When I redid my first chapter, I mainly did so because story elements needed to be addressed and I wanted the art styles to match for printing. I was able to make a clear line in the sand about what was going to be redrawn since the style change between chapter 1 and 2 was so drastic. I even considered redrawing major parts of chapter 2 because of some critiques I received, but decided against it recognizing the issue listed were things I was going to learn and get better at as time went on (granted I'm considering redoing a couple of panels because of characterization issues).

There are plenty of subtleties in art styles that shift from chapter to chapter that you may feel you need to account for them, but I recommend not addressing them. Using myself as an example, the way I drew hair changed from chapter 2 to chapter 3. Around the time I was making chapter 3, I was also redrawing chapter 1 and the way in which I drew hair made it to the redraw. You'd think I'd go back to chapter 2 to make everything look cohesive, but I decided the hours of backtracking wouldn't be worth it. Because then I would notice other things that needed "fixing" and then fixate on those things. That's the spiral people warn against when redrawing pages.

I personally would advise against redrawing pages for the art alone, unless you plan on printing, but even then. However, it sounds like you've already started. You should probably pick a chapter (or page) that is similar enough to the style you prefer and have that be the stopgap. Even if the chapter doesn't look exactly similar, as long as it looks close enough.

I am struggling with this as well! I have been on hiatus for about 6 months and during this time I was doing a lot of worldbuilding in the background. I started my comic on the ground running with almost no planning because of competition and now that I am looking back there are soo many elements that I wish I had incorporated/ could be improved. But part of me also wants to start a separate series where I can tell backstories that aren't part of the main plot.. it's such a tough decision!

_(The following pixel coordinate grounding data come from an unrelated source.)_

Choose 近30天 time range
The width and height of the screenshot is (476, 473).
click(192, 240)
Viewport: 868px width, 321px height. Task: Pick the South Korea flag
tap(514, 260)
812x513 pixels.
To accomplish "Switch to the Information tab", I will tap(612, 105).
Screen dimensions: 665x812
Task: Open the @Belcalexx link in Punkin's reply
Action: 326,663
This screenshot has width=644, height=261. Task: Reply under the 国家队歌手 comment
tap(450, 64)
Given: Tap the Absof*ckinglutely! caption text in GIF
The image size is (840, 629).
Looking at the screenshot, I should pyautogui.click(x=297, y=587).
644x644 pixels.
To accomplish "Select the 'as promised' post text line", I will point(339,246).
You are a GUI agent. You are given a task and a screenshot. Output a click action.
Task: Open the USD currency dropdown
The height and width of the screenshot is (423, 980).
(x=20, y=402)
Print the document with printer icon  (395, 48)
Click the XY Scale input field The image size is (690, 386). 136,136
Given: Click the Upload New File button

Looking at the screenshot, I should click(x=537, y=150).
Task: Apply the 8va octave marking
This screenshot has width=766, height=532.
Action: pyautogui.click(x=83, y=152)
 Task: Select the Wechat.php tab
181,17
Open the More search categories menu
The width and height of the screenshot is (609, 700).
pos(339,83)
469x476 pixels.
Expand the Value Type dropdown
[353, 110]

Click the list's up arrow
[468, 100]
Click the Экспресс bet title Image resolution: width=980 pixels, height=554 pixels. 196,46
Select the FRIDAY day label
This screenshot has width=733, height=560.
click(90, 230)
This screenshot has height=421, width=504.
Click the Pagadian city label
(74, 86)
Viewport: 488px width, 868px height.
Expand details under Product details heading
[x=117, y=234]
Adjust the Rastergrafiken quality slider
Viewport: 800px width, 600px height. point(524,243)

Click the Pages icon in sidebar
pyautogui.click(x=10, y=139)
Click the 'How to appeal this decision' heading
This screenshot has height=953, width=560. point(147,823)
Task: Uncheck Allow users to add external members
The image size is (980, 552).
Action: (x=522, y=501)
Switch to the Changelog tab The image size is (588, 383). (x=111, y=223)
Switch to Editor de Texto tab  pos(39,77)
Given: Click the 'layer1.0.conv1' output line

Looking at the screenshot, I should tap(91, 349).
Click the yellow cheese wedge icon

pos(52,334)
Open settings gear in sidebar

That's a really good point and I'm certainly a person, that cares too much about the art not being perfect. Best thing, as you said, is to evaluate the point of "until there and no more". Might hurt a little but at some point I have to move on and finish the actuall story.

My story started with zero planing aswel, and it was good for that time. Otherwise we might have never continued our stories :slight_smile:
How many pages are you in and do you know, how you want to have the plot now? I thought about restarting a while ago, but back then I wasn't so sure about the plot like I am now. Now I know exacltly how I want my story to go, this makes a restart easyer. The danger is, that you restart over and over again without actually finishing the story.

I have about 85 episodes (https://www.webtoons.com/en/challenge/the-librarian-arachnid-slayer/list?title_no=209825) The basic plot would still stay the same, but a lot of the world would change ( I didn't do enough concept art to differentiate the different kingdoms/ cultures) I also feel like I could use a lot more panels to flesh out certain storylines that I rushed.

So my dilemma is do I just update/ add where needed or do I do a full restart.. I am also not in a place where I can update regularly, so do I simply keep world building/ working on concepts or do I just redo the first few chapters to make them a better draw in and leave the rest as is so I can finish the story?